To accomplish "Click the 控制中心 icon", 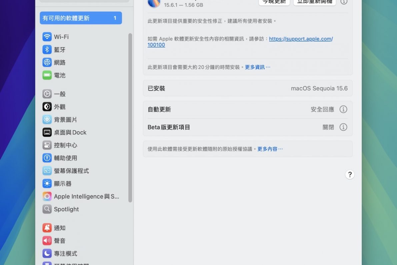I will coord(47,145).
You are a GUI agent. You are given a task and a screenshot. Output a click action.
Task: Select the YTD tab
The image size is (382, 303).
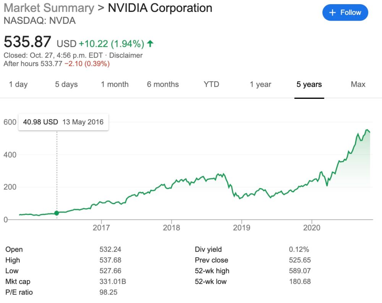pos(211,84)
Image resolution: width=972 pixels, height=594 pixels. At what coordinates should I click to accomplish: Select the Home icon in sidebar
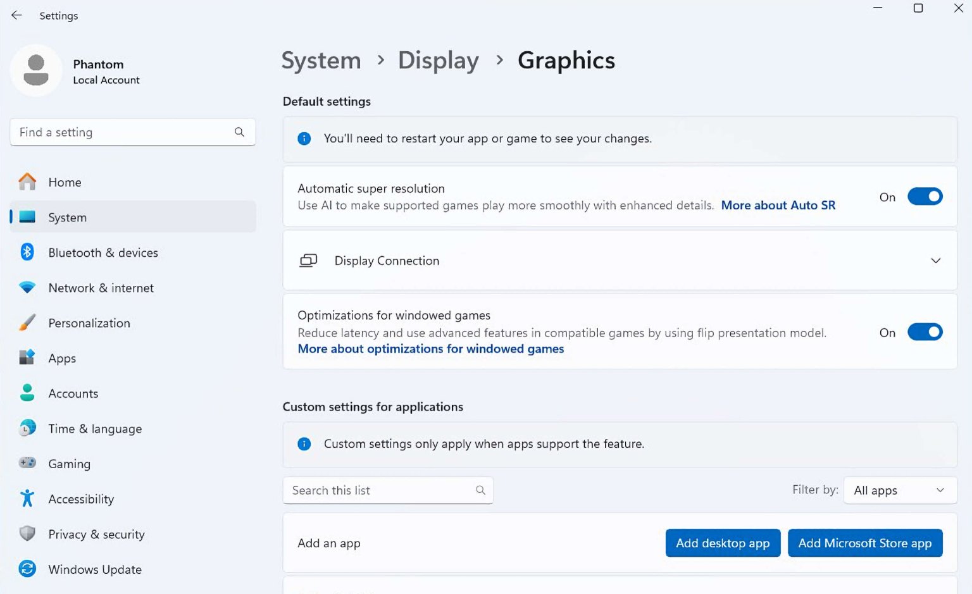pos(27,182)
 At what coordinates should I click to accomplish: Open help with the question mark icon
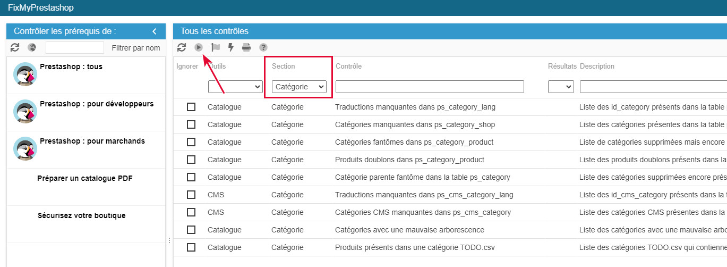click(x=263, y=47)
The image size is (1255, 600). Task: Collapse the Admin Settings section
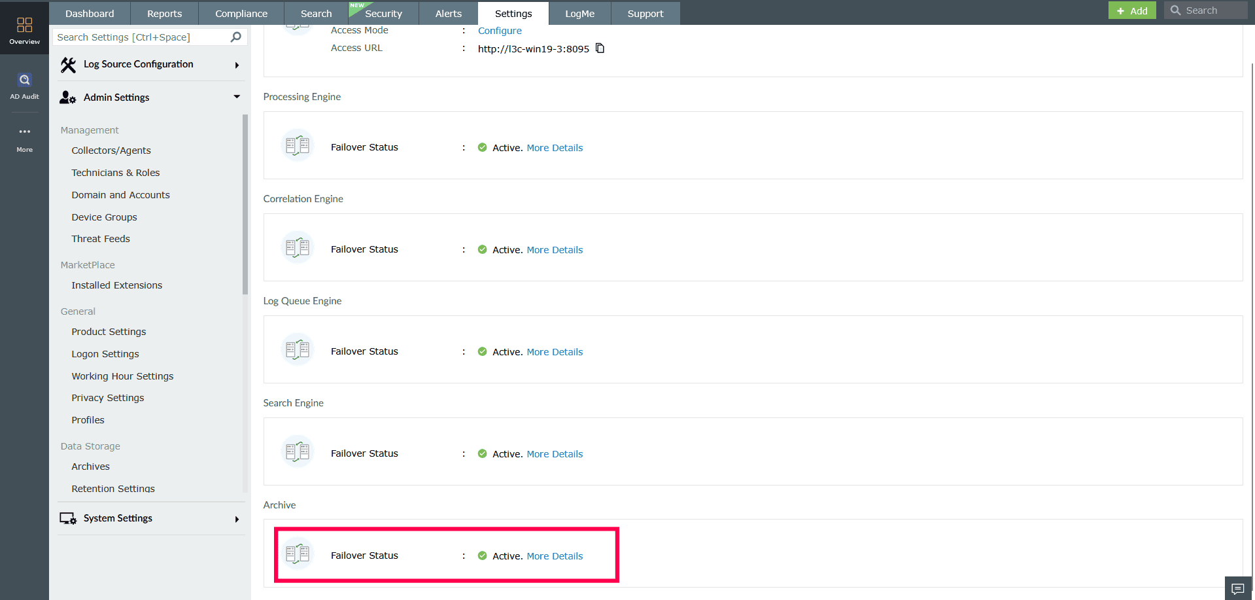tap(236, 97)
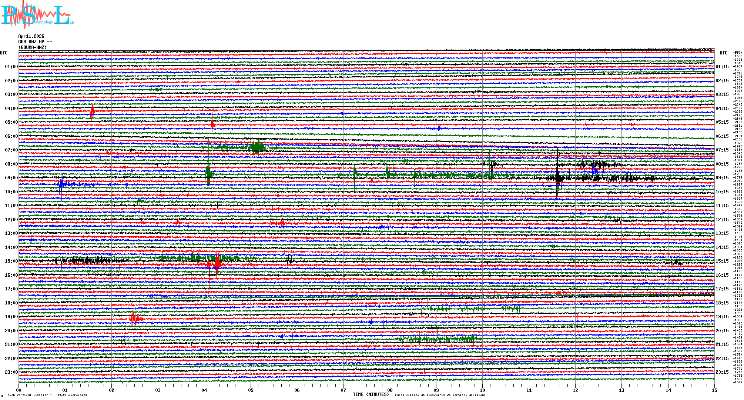Click the TIME (MINUTES) axis title
The height and width of the screenshot is (400, 744).
[371, 394]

## What you need to do:
Edit the lines from the one containing "You are a GUI" through the one containing "pos(27,182)", inclusive, replacing "sidebar" with "navigation bar" and changing nothing else. Give only those lines back, without the pictures.

## The answer:
You are a GUI agent. You are given a task and a screenshot. Output a click action.
Task: Select the YTD tab
The image size is (382, 303).
pos(211,84)
Image resolution: width=972 pixels, height=594 pixels. At what coordinates should I click to accomplish: Select the Home icon in navigation bar
pos(27,182)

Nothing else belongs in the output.